Alshaya employed a dedicated security team to implement and maintain the organization's information security program. Typically, this group is led by a chief information officer. The security group is generally responsible for conducting risk management, a process through which vulnerabilities and threats to information assets are continuously assessed, and the appropriate protective controls are decided on and applied.
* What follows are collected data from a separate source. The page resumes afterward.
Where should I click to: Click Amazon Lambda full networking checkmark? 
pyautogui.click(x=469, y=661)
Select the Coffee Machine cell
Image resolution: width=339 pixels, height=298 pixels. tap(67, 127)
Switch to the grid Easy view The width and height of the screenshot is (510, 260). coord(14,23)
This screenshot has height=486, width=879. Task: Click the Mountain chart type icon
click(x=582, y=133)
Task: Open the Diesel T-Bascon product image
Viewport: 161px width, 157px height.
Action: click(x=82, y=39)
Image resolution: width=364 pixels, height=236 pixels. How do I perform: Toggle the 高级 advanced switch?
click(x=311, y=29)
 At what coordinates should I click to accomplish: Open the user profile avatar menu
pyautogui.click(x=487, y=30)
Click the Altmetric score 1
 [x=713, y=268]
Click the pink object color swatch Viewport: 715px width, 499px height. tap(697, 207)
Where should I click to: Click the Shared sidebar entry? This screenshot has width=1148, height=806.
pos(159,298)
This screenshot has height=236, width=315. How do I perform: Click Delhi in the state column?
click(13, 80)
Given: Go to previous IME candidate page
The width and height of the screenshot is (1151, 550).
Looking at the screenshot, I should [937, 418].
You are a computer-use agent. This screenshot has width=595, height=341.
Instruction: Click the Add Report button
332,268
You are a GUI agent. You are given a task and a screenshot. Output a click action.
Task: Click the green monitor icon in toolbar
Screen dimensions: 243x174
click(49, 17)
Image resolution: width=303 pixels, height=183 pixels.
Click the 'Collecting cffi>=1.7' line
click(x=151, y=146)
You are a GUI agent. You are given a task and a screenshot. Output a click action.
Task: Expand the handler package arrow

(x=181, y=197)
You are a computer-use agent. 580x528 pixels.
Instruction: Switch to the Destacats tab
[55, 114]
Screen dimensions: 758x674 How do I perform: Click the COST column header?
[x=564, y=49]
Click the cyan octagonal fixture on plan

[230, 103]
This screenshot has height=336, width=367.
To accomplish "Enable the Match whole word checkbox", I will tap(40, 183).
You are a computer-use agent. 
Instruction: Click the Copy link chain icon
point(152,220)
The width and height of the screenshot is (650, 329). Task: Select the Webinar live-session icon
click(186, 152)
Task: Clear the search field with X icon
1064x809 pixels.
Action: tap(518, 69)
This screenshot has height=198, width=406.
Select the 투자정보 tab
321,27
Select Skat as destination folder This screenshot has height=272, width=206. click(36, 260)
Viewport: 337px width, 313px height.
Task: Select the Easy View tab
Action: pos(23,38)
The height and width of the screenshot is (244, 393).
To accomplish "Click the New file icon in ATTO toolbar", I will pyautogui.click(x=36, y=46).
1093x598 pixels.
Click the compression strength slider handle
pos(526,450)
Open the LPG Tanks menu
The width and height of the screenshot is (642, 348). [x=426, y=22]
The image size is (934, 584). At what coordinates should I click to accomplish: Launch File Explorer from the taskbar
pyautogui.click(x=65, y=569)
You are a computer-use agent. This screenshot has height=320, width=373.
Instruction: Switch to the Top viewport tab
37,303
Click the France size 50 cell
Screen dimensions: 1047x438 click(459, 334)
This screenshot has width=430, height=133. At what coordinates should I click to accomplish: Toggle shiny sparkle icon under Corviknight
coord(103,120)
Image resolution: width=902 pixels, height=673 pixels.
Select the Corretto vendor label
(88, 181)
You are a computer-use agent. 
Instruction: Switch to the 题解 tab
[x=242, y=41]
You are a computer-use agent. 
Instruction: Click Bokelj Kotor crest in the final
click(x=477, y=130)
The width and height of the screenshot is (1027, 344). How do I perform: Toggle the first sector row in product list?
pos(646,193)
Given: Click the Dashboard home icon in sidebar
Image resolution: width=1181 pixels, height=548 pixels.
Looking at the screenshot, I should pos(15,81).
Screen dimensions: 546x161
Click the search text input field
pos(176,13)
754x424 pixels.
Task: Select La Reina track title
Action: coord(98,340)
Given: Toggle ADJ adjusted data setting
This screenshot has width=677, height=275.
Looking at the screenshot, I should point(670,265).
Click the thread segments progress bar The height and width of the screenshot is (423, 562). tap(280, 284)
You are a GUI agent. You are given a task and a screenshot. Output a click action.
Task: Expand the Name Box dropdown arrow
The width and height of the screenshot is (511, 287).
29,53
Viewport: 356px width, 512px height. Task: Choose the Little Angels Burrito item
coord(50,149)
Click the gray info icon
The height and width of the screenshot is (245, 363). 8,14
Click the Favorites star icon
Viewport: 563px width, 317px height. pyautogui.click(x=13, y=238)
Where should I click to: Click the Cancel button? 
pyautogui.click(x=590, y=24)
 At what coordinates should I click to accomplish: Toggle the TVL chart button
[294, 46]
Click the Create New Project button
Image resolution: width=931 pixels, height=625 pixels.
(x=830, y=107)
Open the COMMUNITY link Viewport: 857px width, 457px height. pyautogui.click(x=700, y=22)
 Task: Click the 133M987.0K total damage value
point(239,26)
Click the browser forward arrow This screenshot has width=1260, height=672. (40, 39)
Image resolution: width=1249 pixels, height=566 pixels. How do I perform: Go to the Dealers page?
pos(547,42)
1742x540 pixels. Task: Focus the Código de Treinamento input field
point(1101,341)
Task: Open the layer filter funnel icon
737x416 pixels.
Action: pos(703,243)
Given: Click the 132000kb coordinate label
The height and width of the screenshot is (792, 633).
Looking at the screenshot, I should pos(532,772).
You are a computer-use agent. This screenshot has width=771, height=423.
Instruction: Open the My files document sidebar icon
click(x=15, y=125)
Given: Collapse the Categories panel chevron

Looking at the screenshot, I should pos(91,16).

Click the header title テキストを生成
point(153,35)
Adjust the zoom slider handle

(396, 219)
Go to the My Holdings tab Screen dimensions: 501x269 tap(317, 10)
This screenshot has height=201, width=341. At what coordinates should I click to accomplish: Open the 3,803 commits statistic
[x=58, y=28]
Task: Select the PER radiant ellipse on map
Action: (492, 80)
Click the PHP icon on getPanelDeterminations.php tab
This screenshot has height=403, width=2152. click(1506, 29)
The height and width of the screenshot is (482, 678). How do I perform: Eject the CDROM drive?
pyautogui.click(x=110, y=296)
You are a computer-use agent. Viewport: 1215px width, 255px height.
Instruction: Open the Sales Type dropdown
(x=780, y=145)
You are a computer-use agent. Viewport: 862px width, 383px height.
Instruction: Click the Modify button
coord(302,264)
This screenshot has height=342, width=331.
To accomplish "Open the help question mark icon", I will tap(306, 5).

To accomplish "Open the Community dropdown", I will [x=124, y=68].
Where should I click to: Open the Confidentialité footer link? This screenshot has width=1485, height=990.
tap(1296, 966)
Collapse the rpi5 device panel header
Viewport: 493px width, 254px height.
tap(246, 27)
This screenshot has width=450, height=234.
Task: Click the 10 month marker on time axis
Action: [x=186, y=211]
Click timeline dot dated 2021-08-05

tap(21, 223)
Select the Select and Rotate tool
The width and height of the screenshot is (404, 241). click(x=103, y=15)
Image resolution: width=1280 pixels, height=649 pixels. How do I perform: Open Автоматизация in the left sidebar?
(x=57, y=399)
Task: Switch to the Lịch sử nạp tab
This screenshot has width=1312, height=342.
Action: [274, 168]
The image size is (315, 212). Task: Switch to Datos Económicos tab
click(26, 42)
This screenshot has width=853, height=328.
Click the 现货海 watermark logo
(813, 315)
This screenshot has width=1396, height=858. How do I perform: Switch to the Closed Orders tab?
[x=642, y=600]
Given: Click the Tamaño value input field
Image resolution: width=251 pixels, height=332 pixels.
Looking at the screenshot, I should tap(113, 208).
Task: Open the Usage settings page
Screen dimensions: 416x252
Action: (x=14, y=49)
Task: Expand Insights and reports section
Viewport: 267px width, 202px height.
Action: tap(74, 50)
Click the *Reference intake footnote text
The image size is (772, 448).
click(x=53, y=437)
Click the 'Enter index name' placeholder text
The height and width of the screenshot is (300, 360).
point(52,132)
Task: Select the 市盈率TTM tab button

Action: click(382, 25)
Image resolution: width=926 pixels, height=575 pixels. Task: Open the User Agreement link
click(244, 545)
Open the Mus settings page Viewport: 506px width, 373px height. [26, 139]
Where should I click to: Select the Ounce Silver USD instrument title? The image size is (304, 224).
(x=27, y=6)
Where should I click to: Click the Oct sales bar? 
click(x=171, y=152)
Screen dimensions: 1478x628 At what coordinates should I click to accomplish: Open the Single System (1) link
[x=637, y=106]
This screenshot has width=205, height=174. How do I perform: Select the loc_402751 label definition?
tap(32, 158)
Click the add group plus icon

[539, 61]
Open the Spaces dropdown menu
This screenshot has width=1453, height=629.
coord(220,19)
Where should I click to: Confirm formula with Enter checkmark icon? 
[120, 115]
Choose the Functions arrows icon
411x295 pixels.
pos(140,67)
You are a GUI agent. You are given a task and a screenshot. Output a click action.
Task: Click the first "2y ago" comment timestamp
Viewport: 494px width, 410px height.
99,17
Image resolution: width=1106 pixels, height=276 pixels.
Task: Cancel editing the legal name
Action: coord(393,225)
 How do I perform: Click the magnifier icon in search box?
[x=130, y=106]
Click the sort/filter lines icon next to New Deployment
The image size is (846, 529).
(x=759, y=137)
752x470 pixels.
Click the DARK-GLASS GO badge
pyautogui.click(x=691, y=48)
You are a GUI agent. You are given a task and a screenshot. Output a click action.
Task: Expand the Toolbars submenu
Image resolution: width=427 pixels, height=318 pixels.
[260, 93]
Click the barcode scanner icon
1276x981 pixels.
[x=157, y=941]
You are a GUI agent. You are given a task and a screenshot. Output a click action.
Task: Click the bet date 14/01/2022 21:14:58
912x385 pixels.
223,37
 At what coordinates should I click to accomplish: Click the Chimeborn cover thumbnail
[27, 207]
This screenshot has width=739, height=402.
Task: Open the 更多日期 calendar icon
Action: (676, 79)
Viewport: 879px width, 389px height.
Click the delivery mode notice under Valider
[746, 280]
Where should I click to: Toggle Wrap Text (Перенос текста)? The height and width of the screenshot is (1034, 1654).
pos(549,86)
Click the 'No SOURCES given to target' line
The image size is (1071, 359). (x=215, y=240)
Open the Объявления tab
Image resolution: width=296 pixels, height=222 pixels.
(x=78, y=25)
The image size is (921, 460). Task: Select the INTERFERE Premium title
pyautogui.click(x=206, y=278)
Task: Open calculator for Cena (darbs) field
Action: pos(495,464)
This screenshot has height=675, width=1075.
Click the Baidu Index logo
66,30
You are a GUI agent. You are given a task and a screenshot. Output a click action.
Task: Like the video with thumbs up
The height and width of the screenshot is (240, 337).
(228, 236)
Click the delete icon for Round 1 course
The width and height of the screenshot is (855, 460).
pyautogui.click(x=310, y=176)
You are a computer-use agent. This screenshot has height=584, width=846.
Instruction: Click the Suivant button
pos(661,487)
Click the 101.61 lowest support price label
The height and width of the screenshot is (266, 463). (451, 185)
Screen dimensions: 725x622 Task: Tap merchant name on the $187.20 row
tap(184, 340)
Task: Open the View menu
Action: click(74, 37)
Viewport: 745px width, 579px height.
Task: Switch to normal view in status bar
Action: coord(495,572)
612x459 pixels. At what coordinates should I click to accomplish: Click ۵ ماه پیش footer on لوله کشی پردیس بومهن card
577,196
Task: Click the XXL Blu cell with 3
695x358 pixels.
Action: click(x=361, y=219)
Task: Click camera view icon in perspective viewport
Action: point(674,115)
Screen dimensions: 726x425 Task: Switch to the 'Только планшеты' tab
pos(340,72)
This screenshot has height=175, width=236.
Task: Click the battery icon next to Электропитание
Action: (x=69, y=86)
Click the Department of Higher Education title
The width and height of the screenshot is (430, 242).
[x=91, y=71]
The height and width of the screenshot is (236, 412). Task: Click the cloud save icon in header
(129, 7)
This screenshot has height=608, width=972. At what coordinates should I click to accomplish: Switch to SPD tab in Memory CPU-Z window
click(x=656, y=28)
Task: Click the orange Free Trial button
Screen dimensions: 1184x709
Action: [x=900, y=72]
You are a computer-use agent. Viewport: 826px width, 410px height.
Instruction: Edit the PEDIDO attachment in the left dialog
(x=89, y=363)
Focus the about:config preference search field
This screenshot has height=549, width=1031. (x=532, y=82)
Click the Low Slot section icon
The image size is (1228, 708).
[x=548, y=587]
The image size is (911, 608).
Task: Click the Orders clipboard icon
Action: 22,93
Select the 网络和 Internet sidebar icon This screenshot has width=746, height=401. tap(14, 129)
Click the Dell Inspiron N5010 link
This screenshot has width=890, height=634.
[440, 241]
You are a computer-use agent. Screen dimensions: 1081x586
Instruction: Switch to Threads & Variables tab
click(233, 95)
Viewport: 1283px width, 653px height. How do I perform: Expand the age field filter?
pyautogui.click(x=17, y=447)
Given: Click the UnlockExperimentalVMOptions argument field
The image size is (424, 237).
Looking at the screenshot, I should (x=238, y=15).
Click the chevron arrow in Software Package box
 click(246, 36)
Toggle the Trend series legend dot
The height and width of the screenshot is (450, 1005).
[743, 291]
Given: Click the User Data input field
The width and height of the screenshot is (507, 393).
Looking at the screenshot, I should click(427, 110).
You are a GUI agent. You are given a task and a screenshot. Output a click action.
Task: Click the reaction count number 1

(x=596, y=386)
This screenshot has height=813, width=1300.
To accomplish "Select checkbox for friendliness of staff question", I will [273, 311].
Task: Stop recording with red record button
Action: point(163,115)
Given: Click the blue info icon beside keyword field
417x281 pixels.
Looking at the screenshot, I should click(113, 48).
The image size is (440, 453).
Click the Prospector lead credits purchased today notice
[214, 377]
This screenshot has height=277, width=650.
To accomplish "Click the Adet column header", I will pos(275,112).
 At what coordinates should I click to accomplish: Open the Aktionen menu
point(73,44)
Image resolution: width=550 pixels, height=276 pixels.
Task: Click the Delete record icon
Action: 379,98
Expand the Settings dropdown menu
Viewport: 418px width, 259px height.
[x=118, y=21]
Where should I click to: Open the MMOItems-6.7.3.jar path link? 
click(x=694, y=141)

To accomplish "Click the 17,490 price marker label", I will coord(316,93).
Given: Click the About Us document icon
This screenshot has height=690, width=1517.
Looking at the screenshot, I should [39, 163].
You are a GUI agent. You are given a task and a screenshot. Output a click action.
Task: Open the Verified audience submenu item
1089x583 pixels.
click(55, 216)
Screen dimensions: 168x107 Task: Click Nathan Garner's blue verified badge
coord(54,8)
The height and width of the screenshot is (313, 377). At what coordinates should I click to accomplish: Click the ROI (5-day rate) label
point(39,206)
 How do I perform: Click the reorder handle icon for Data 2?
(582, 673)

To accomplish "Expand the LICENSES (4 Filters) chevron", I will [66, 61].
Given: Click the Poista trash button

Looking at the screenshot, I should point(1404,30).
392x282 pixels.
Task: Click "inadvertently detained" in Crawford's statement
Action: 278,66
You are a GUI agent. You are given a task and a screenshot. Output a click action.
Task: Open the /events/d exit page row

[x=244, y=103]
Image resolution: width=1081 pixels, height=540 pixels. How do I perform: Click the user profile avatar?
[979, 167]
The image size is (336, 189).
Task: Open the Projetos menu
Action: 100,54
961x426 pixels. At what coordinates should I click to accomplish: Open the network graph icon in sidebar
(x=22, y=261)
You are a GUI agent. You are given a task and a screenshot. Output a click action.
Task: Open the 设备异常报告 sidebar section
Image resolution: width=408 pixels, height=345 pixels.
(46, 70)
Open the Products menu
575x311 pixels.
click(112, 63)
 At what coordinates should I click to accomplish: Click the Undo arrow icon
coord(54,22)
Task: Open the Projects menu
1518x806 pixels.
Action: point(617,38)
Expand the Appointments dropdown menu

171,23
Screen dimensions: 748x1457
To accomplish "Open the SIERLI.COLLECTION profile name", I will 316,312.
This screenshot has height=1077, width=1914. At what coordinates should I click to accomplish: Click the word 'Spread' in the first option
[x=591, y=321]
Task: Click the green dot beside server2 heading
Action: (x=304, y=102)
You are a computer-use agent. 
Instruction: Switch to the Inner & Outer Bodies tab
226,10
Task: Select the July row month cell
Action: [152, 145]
The value of an organization lies within its information and its security is critical for business operations, as well as retaining credibility and earning the trust of clients.
Information security programs are built around the core objectives of the CIA triad: maintaining the confidentiality, integrity and availability of IT systems and business data.

The below Key Performance Areas include but are not limited to:
 Define risk governance strategy and ensure alignment with business objectives
 Approve control frameworks and ensure cross-functional adoption
 Report risk trends and remediation status to executive leadership
 Govern exception policy and ensure audit readiness
 Ensure audit outcomes drive continuous improvement
 Lead enterprise-wide audit planning and regulatory alignment
 Present security metrics to board-level stakeholders
 Strategic alignment of risk assessments with business objectives
 Sponsor control initiatives and allocate resources
 Influence business decisions through risk intelligence
 Champion security culture and workforce engagement
 Govern enterprise investigation protocols and legal coordination
 Own Policy enforcement governance and regulatory reporting
 Define policy governance and ensure enterprise alignment
 Lead enterprise-wide security programs and stakeholder alignment
 Define exception handling strategy and oversee execution

Knowledge (Desired):
 Authority on ISO governance and regulatory alignment, ensuring frameworks are embedded across the organization.
 Strategic oversight of control architecture, ensuring alignment with compliance requirements and business objectives.
 Executive-level communication of risk posture, security strategy, and compliance status to leadership and stakeholders.
 Leadership in compliance governance, regulatory engagement, and fostering a culture of accountability.
 Effective stakeholder communication and coordination during investigations and legal holds.
 Oversight of performance measurement, continuous improvement, and reporting of security and compliance KPIs.
 Leads enterprise risk alignment, facilitates risk assessments, and engages executive stakeholders in mitigation strategies.
 Governs the full policy lifecycle, ensuring strategic alignment and enforcement of security policies.
 Leads enterprise-wide compliance and risk mitigation programs through cross-functional collaboration.
 Oversees breach response, including senior management notification and crisis management coordination.

Experience
 10 – 15 Years of Experience
 GRC Manager
 Professional Certification: CISM, CGEIT, ISO 27001 Lead Auditor, CIPM, CRISC, CISA PCI ISA

Skills:

 Proficient in Risk Management: Skilled in identifying, evaluating, and mitigating enterprise-level risks.
 Hands-on experience with GRC tools: Practical knowledge of platforms such as Archer, ServiceNow GRC, or equivalent for managing governance, risk, and compliance workflows.
 Strategic oversight of security controls: Ability to design, implement, and monitor control frameworks aligned with regulatory standards.
 Expertise in ISO and regulatory frameworks: Deep understanding of ISO standards and global compliance requirements (e.g., GDPR, PCI DSS).
 Policy governance: Capable of managing the full lifecycle of security policies and ensuring strategic alignment with business objectives.
 Compliance leadership: Drives compliance awareness and engagement across departments, including regulatory liaison.
 Risk communication: Communicates risk posture and mitigation strategies effectively to executive leadership and stakeholders.
 Incident response coordination: Leads breach response efforts, including senior management notification and crisis handling.
 Performance metrics and evaluation: Oversees the development and tracking of key performance indicators for continuous improvement.
 Cross-functional collaboration: Leads enterprise-wide initiatives for compliance, risk mitigation, and audit readiness.